Abstract
Aylin Camgoz 1, Maciej Paszkowski-Rogacz1, Shankha Satpathy2, Martin Wermke3,4, Martin V. Hamann1,9, Malte von Bonin3,5, Chunaram Choudhary2, Stefan Knapp6 and Frank Buchholz1,5,7,8
1Universitäts KrebsCentrums Dresden, Medical Systems Biology, Medical Faculty, Technische Universität Dresden, Dresden, Germany
2The Novo Nordisk Foundation Center for Protein Research, University of Copenhagen, Copenhagen, Denmark
3Department of Internal Medicine I, Medical Faculty, Technische Universität Dresden, Dresden, Germany
4Early Clinical Trial Unit, Medical Faculty, Technische Universität Dresden, Dresden, Germany
5German Cancer Research Center (DKFZ), Heidelberg and German Cancer Consortium (DKTK) Partner Site, Dresden, Germany
6Department of Pharmaceutical Chemistry, University of Frankfurt, Frankfurt, Germany
7Max Planck Institute of Molecular Cell Biology and Genetics, Dresden, Germany
8National Center for Tumor Diseases (NCT), University Hospital Carl Gustav Carus, Technische Universität Dresden, Dresden, Germany
9Current address: Heinrich Pette Institute, Leibniz Institute for Experimental Virology, Hamburg, Germany
Correspondence to:
Frank Buchholz, email: Frank.Buchholz@tu-dresden.de
Keywords: AML; personalized medicine; UCN-01; STK3; mitosis
Received: December 17, 2017 Accepted: April 06, 2018 Published: May 22, 2018
ABSTRACT
Acute myeloid leukemia (AML) is characterized by uncontrolled proliferation and accumulation of immature myeloblasts, which impair normal hematopoiesis.

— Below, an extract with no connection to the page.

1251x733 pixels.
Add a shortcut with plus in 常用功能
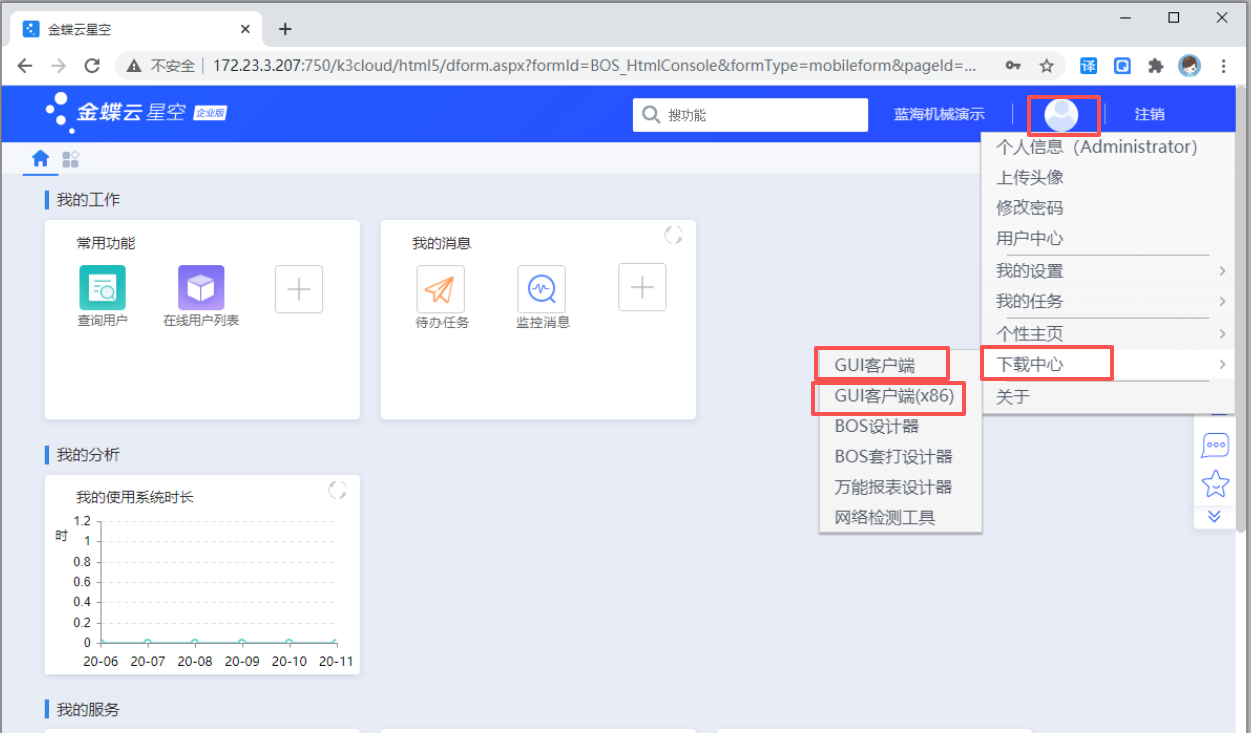point(299,289)
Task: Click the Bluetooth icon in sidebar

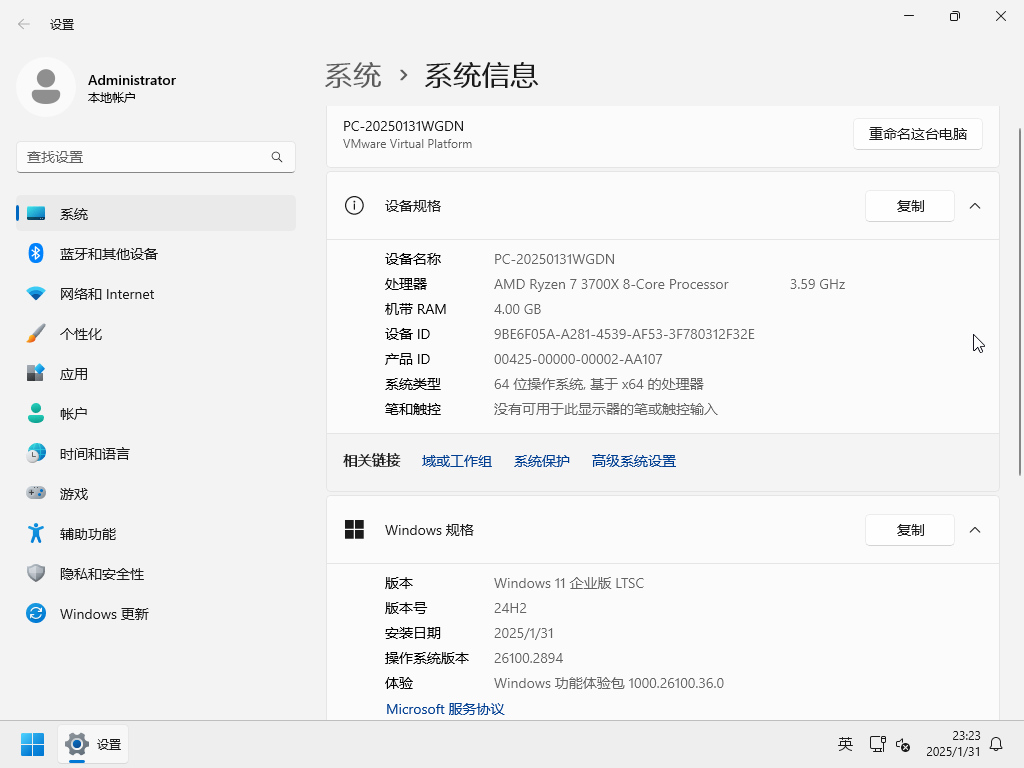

While this definition categorizes the disease into a distinctive group, the large number of different genetic and epigenetic alterations actually suggests that AML is not a single disease, but a plethora of malignancies. Still, most AML patients are not treated with targeted medication but rather by uniform approaches such as chemotherapy. The identification of novel treatment options likely requires the identification of cancer cell vulnerabilities that take into account the different genetic and epigenetic make-up of the individual tumors. Here we show that STK3 depletion by knock-down, knock-out or chemical inhibition results in apoptotic cells death in some but not all AML cell lines and primary cells tested. This effect is mediated by a premature activation of cyclin dependent kinase 1 (CDK1) in presence of elevated cyclin B1 levels. The anti-leukemic effects seen in both bulk and progenitor AML cells suggests that STK3 might be a promising target in a subset of AML patients.